▶ **Text section**
•••••
So, why, specifically, do business rules projects fail?  My short answer is that they get oversold on business benefits and people get mired in the technology, so you end up with somebody claiming that the business rules engine is going to do X and then getting lost in technical routs whereby the rules engine does not actually deliver on whatever the promise was.

The fix for that ... you didn't ask for a fix but I would like to provide one, if I may.

[audience]

I was going to ask each one of you to provide a fix, but a fix for somebody else.  But, okay....

Stephen Zisk

So, the fix for that is to have a very clear understanding — in both the business side and the IT side — of what the scope of the project is and what the measurement of the success of the project will be.  That way you can architect it to make sure that it actually succeeds.

Brett Stineman

I don't know what you're talking about, about all these failures, personally.  <laughter> 

I would say that ignoring best practices is, to sum it up, the biggest issue around organizations not achieving the value they expected.  With any technology, there's usually somebody who thinks that they can just install it and try to build something that will be great.  Yet, with any technology, there is a level of understanding that is required as to what is the best way to implement and use that software.
•••••
▶ **What is being asked**
Reproduce the full discussion of business rules project failures word for word. Work only from the discussion of business rules project failures given above.

▶ **Given material**
•••••
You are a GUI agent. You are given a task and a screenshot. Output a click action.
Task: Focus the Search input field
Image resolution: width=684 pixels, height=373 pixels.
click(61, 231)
•••••
▶ **Solution for this problem**
So, why, specifically, do business rules projects fail?  My short answer is that they get oversold on business benefits and people get mired in the technology, so you end up with somebody claiming that the business rules engine is going to do X and then getting lost in technical routs whereby the rules engine does not actually deliver on whatever the promise was.

The fix for that ... you didn't ask for a fix but I would like to provide one, if I may.

[audience]

I was going to ask each one of you to provide a fix, but a fix for somebody else.  But, okay....

Stephen Zisk

So, the fix for that is to have a very clear understanding — in both the business side and the IT side — of what the scope of the project is and what the measurement of the success of the project will be.  That way you can architect it to make sure that it actually succeeds.

Brett Stineman

I don't know what you're talking about, about all these failures, personally.  <laughter> 

I would say that ignoring best practices is, to sum it up, the biggest issue around organizations not achieving the value they expected.  With any technology, there's usually somebody who thinks that they can just install it and try to build something that will be great.  Yet, with any technology, there is a level of understanding that is required as to what is the best way to implement and use that software.